## PARTS OF THE EXERCISE
**a)** In the passage on Gygax and Chainmail, what did Gygax call the single characters that some miniatures represented?
**b)** Print the Chainmail passage starting with "In other war" and going on through "a war game.".
**c)** Proceed with the passage about Gygax and Chainmail, picking up right after its last sentence.

## TEXT SHOWN
━━━━━━━━━━━━━━━━━━━━━━━━━━━━━━

In other war games, each miniature represented a unit — say, 10 or 20 men — and could be destroyed with a single successful attack. Gygax decided to make some of the miniatures in Chainmail represent a single character, designated “hero” or “superhero,” who could only be killed by several attacks. For the hell of it, Gygax included a supplemental set of rules that featured magical fantasy trappings: dragons, elves, wizards, and fireballs. He was a fan of the Conan the Barbarian books by Robert E. Howard and wanted to try to capture that sort of swashbuckling action in a war game.

━━━━━━━━━━━━━━━━━━━━━━━━━━━━━━

## DATA SECTION
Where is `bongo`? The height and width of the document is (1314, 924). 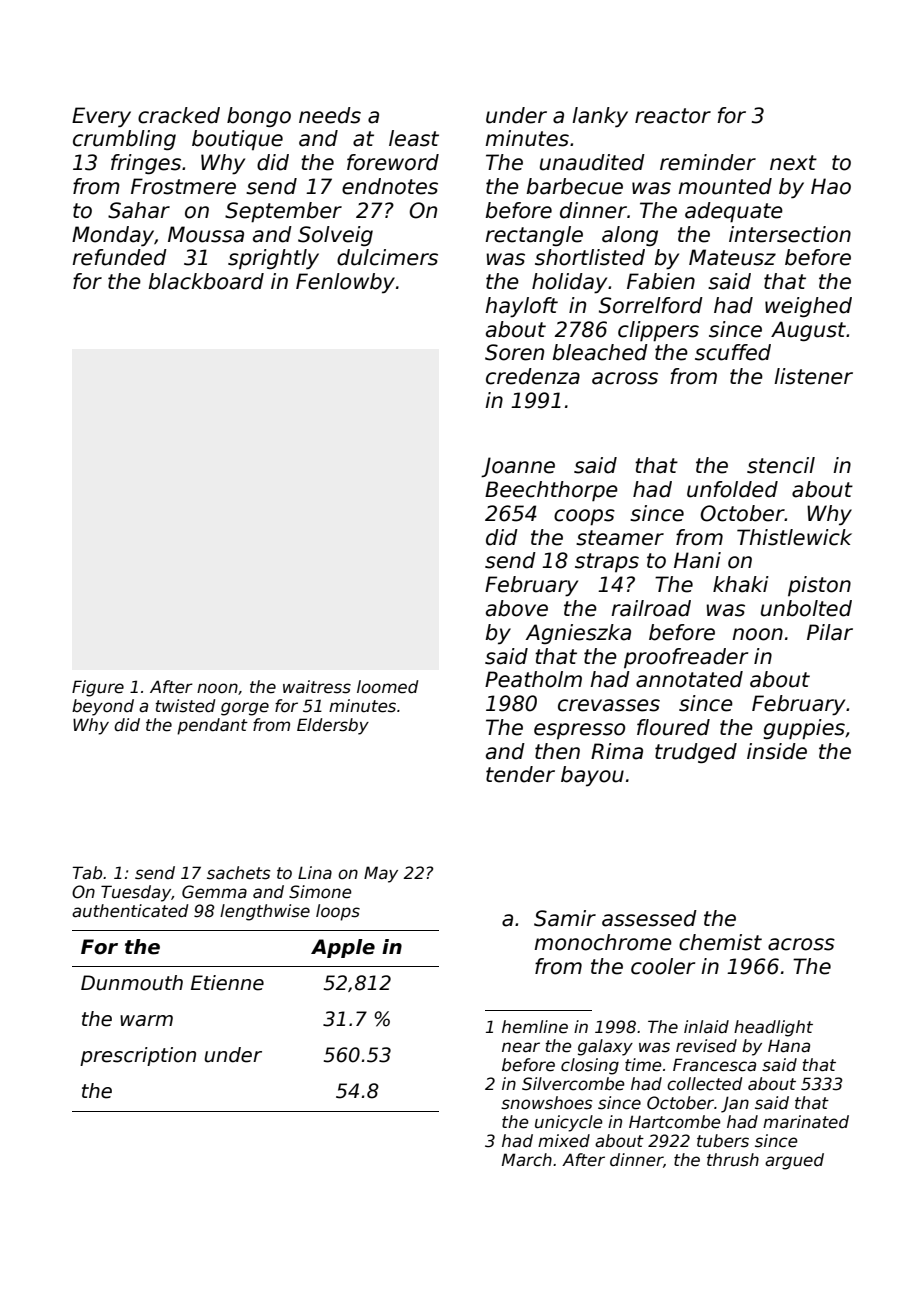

━━━━━━━━━━━━━━━━━━━━━━━━━━━━━━

## OUTPUTS IN ORDER
**a)** “Hero” or “superhero.”

**b)**
In other war games, each miniature represented a unit — say, 10 or 20 men — and could be destroyed with a single successful attack. Gygax decided to make some of the miniatures in Chainmail represent a single character, designated “hero” or “superhero,” who could only be killed by several attacks. For the hell of it, Gygax included a supplemental set of rules that featured magical fantasy trappings: dragons, elves, wizards, and fireballs. He was a fan of the Conan the Barbarian books by Robert E. Howard and wanted to try to capture that sort of swashbuckling action in a war game.

**c)**
Best of all, Kushner describes Gygax’s relentless, heroic struggle to let his imagination fly unfettered. He had to organize and fund conventions, endure ostracizing by his wargaming friends (who disdained the heresy of adding fantasy and magic to what they saw as realistic war simulations), and continually invest time, money, and ego on risky ventures with seemingly no chance of ever paying off. Nobody save Dave Arneson seemed to understand what he had — most of his fellow gaming friends didn’t get it, nor did the creative talent at gaming companies like Avalon Hill. My God, to think that Gygax was savvy enough to give the most famous RPG of all time the catchy, evocative, alluring name Dungeons & Dragons based on his gut trust in the effusions of a four-year-old girl! This is true genius at work — one man and a dream changing the world against all odds, step-by-perilous-step. It’s a great American success story, and Wired deserves immense credit for bringing it to light in such a magisterial essay.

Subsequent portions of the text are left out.